▸ **Görev 1**:
Aşağıdaki üç ifadenin barış ve kardeşlik üzerine metinle uyuşup uyuşmadığını belirtin: (a) Ülkemiz, huzurun, barışın ve kardeşliğin en çok olduğu ülkelerden biridir. (b) Olumsuzluklara sebep olanlar tarih boyunca hep kazanmıştır. (c) İftar sofraları yalnızca büyük şehirlerde kuruldu. Her biri için evet ya da hayır deyin ve metindeki belirleyici sözleri tırnak içinde, değiştirmeden verin.
▸ **Görev 2**:
Barış ve kardeşlik üzerine metinde "bütün bu olumsuzluklara" sözlerinden "mevcut durumdur. 21." sözlerine kadar uzanan bölümü hiçbir değişiklik yapmadan yazın.
▸ **Görev 3**:
Barış ve kardeşlik üzerine metne göre bugün bizi barış ve kardeşliği aramaya iten temel nedenlerden biri nedir?

▸ **Verilen Metin**:

******************************

Mübarek ramazan ayı ve sonrasında ramazan
   
   bayramını geride bıraktığımız bugünlerde,
   
   insanlar arasında güzelliklerin yaşanması,
   
   hiç kuşkusuz hepimizin en büyük dileğidir.
   
   Bugün yeryüzünde; ülkemiz dünya ülkeleri
   
   içinde huzurun, barışın ve kardeşliğin
   
   en çok olduğu ülkelerden biridir. Bir ay boyunca
   
   Anadolu’nun her köşesinde birlik ve
   
   beraberlik içinde sofralar kuruldu, birlikte iftarlar
   
   yapıldı ve insanlarımız arasında medeniyetimizin
   
   zarafet ve nezaket değerleri olan
   
   dayanışma, dertleşme ve paylaşma gibi çok
   
   güzel paylaşımlar oldu.
   
   İnsanlığın yeni bir yüzyıla girdiği şu zamanda
   
   “barış, kardeşlik ve hoşgörüyü” Ramazan
   
   Bayramı ekseninde tartışmak ilginç olduğu
   
   kadar düşündürücüdür. Zira kin, nefret,
   
   düşmanlık ve hoşgörüsüzlüğün sonucu olan
   
   savaşlar, çatışma ve soykırımlar olmasaydı
   
   zaten insanlığın özünde var olan “barış, kardeşlik
   
   ve hoşgörü” söz konusu olmazdı.
   
   Yine kin, düşmanlık, nifak ve zulümler
   
   olmasaydı “kardeşlik, dostluk, muhabbet”
   
   gibi kavramları yeniden tartışmamıza gerek
   
   kalmayacaktı. Bu kavramlar eğer hâlâ gündemimizi
   
   ve kafalarımızı meşgul ediyorsa,
   
   barış ve kardeşliği yeniden anlamak ve tesis
   
   etmek zorundaysak, bunun anlamı gerçekten
   
   büyük sorunlarla karşı karşıya olduğumuzdur.
   
   Ancak şunu hemen ifade edelim ki,
   
   bütün bu olumsuzluklara sebep olanlar tarih
   
   boyunca er ya da geç hep kaybetmişlerdir.
   
   Bugün bizi barış ve kardeşliği aramaya
   
   iten temel nedenlerden birisi, dünyamızın
   
   içinde bulunduğu mevcut durumdur. 21.
   
   yüzyıla daha yeni yeni hazırlanan dünyamız
   
   âdeta sosyal çalkantılar, etnik çatışmalar,
   
   soykırımlar ve savaşlarla sarsılmaktadır.

******************************

▸ **Toplanan Veriler**:
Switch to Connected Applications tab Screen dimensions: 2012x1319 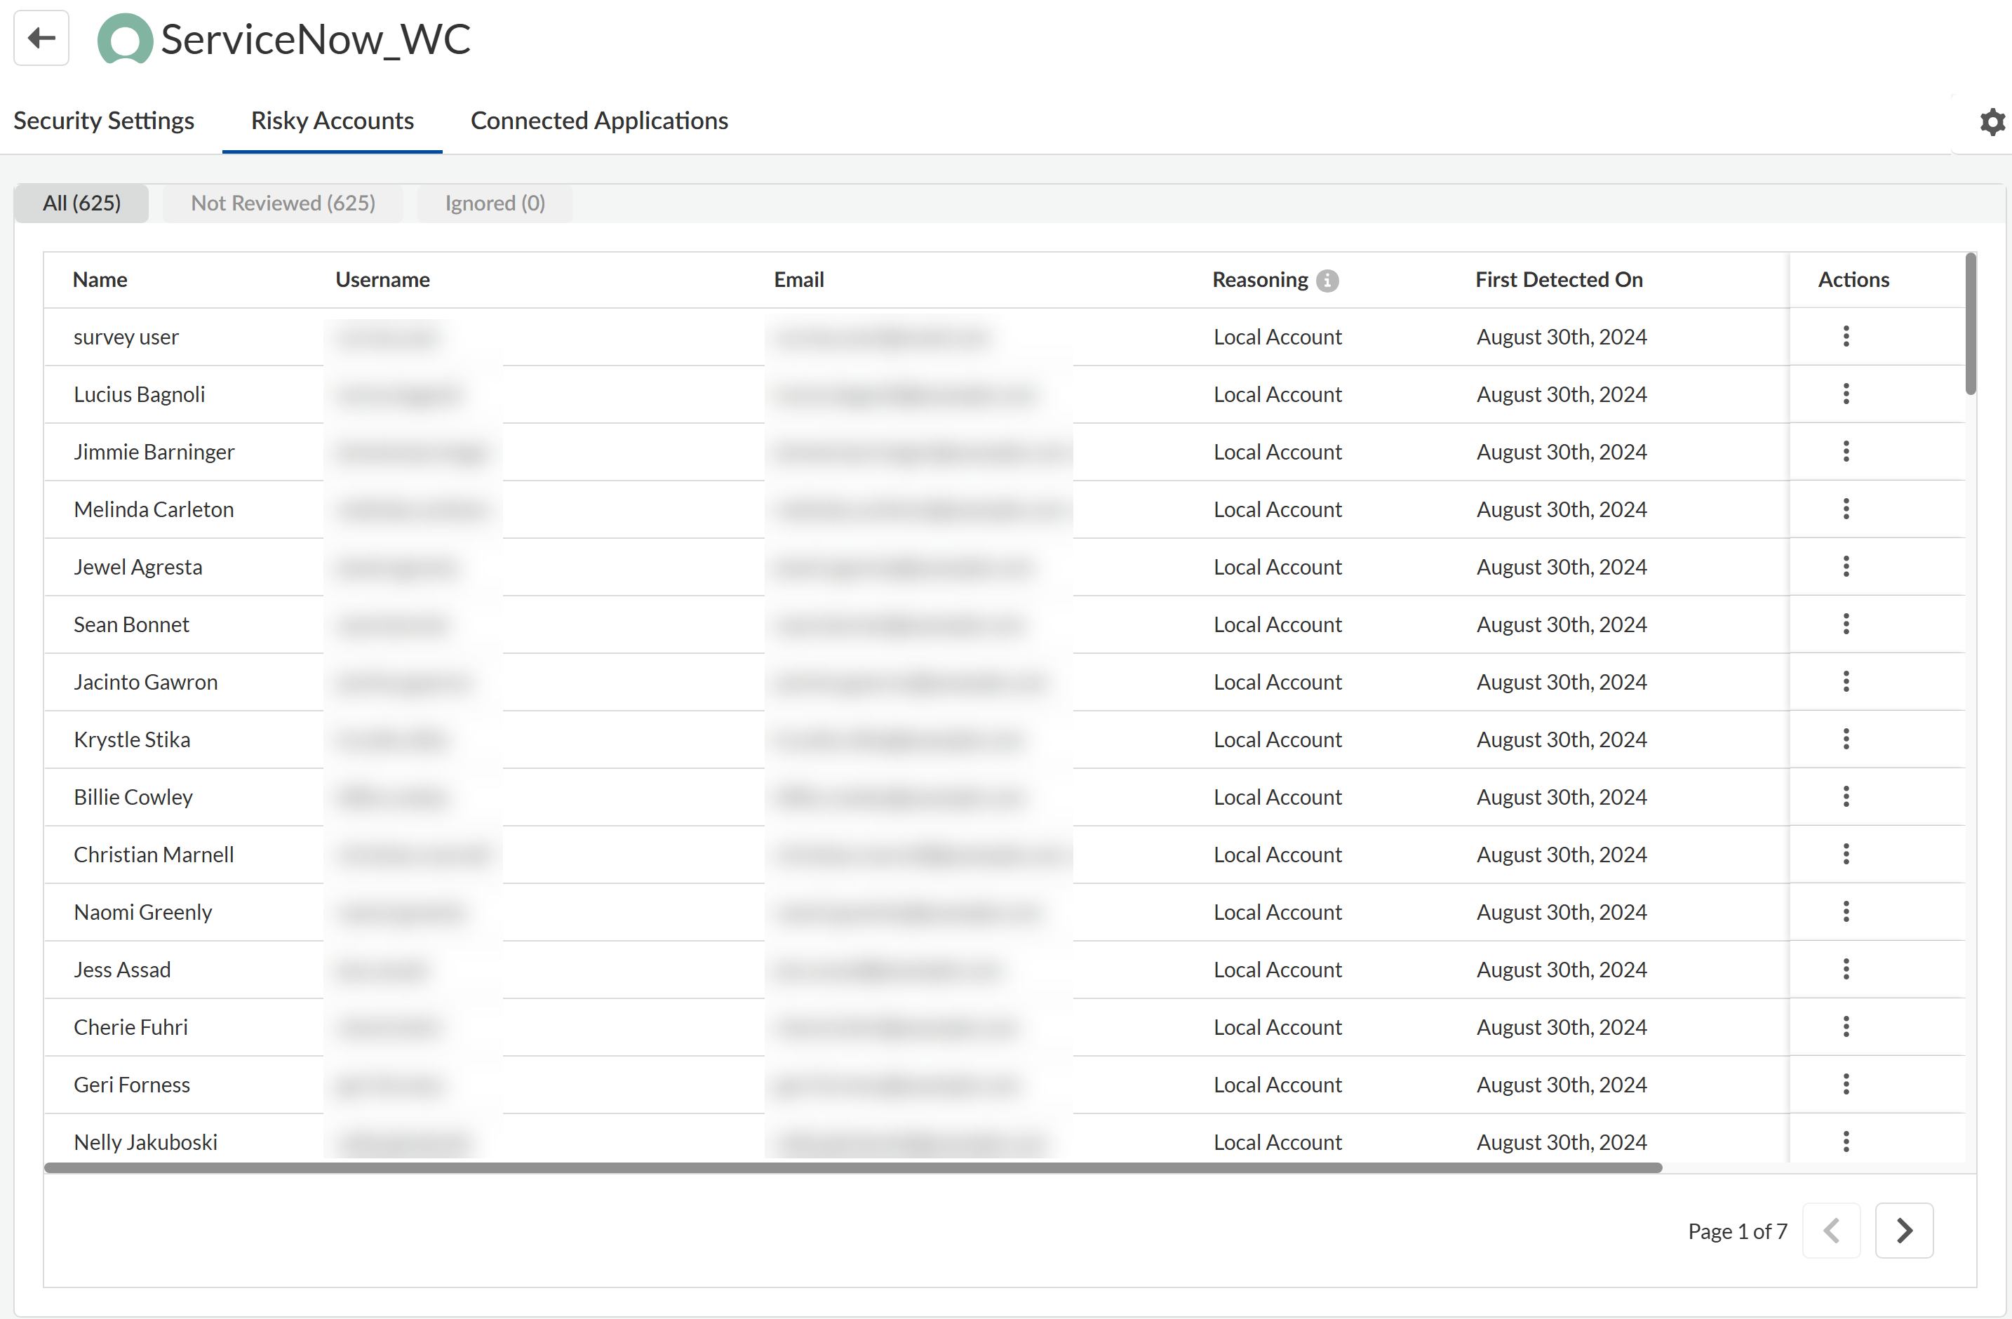point(599,121)
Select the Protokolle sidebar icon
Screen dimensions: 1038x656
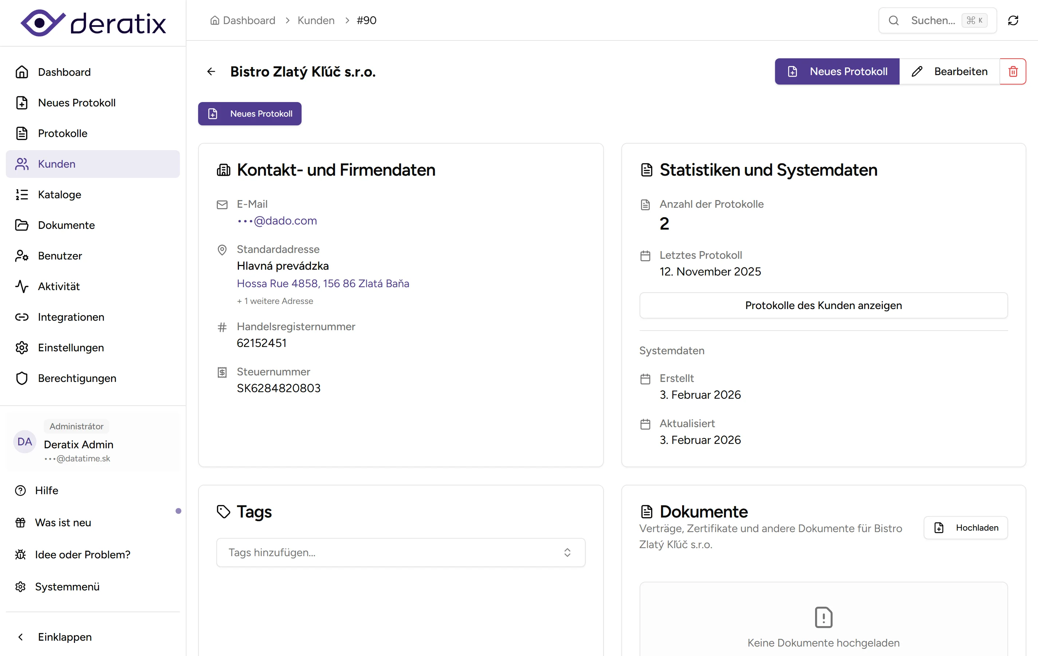tap(22, 133)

******************************

▸ **Yanıt 1**:
(a) Evet: "ülkemiz dünya ülkeleri içinde huzurun, barışın ve kardeşliğin en çok olduğu ülkelerden biridir"
(b) Hayır: "bütün bu olumsuzluklara sebep olanlar tarih boyunca er ya da geç hep kaybetmişlerdir"
(c) Hayır: "Anadolu’nun her köşesinde birlik ve beraberlik içinde sofralar kuruldu"

▸ **Yanıt 2**:
bütün bu olumsuzluklara sebep olanlar tarih
   
   boyunca er ya da geç hep kaybetmişlerdir.
   
   Bugün bizi barış ve kardeşliği aramaya
   
   iten temel nedenlerden birisi, dünyamızın
   
   içinde bulunduğu mevcut durumdur. 21.

▸ **Yanıt 3**:
Dünyamızın içinde bulunduğu mevcut durum.